REQUIREMENT:
From the records below, copy out exactly the lines from the one containing "Screen dimensions: 700x764" to the one containing "373x588 pixels.", both included. Add nothing else.

___ EXERCISE DATA ___

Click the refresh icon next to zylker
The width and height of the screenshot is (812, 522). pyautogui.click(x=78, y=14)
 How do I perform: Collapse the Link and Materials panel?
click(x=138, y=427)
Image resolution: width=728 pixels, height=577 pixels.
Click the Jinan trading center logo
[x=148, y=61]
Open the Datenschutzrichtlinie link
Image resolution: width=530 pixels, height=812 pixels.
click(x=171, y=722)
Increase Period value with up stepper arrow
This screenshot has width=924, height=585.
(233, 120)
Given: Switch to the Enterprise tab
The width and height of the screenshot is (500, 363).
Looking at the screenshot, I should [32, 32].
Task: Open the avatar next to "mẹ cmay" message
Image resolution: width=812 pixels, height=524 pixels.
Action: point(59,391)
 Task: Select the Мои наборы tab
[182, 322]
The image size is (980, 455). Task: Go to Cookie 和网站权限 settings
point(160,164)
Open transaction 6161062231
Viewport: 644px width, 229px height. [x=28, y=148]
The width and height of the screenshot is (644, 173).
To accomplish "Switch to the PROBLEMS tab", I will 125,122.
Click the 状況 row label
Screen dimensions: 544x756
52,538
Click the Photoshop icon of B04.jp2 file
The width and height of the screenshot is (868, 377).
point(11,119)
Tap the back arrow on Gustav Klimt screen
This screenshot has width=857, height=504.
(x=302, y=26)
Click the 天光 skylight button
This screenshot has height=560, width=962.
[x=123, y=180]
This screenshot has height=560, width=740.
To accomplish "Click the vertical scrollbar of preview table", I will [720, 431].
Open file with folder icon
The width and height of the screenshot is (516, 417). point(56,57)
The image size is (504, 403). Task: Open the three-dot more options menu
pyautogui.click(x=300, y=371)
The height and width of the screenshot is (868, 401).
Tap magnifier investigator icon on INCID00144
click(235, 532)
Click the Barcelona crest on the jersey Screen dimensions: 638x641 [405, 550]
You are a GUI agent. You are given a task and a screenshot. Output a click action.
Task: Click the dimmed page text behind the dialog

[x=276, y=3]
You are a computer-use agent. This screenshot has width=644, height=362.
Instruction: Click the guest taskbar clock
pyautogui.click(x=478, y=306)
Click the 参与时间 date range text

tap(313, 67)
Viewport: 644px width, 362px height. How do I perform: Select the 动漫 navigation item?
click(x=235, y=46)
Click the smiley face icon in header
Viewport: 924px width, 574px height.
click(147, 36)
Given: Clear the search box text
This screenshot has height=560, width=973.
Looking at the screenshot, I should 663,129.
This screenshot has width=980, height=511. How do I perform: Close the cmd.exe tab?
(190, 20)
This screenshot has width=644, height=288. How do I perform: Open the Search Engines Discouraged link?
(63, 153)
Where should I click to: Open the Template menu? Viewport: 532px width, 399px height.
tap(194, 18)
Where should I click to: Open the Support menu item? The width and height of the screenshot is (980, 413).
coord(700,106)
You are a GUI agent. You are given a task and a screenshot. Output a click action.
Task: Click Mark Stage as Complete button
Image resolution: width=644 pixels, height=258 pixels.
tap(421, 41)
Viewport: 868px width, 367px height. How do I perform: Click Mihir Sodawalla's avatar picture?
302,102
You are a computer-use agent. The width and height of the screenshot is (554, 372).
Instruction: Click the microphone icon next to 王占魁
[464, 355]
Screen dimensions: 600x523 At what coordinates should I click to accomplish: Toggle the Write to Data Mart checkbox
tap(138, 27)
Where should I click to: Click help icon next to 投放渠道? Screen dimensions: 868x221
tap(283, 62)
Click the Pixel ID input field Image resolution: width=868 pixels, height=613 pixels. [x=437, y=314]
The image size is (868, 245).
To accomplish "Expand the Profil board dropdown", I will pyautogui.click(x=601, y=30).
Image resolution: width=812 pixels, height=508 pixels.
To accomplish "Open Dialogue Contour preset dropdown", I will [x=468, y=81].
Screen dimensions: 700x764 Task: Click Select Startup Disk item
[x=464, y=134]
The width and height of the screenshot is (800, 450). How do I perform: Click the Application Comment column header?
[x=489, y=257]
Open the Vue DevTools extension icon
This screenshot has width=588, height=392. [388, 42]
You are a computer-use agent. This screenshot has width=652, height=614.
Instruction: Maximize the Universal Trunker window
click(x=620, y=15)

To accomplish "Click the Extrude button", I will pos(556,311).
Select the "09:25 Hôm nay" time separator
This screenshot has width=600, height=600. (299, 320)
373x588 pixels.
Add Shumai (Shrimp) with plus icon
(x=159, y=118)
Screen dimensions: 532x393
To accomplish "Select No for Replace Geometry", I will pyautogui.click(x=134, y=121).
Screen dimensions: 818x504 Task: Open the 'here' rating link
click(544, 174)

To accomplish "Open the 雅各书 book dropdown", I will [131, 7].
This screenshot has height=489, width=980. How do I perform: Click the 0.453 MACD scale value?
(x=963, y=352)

___

WRITTEN RESPONSE:
Screen dimensions: 700x764 Task: Click Select Startup Disk item
[x=464, y=134]
The width and height of the screenshot is (800, 450). How do I perform: Click the Application Comment column header?
[x=489, y=257]
Open the Vue DevTools extension icon
This screenshot has width=588, height=392. [388, 42]
You are a computer-use agent. This screenshot has width=652, height=614.
Instruction: Maximize the Universal Trunker window
click(x=620, y=15)

To accomplish "Click the Extrude button", I will pos(556,311).
Select the "09:25 Hôm nay" time separator
This screenshot has width=600, height=600. (299, 320)
373x588 pixels.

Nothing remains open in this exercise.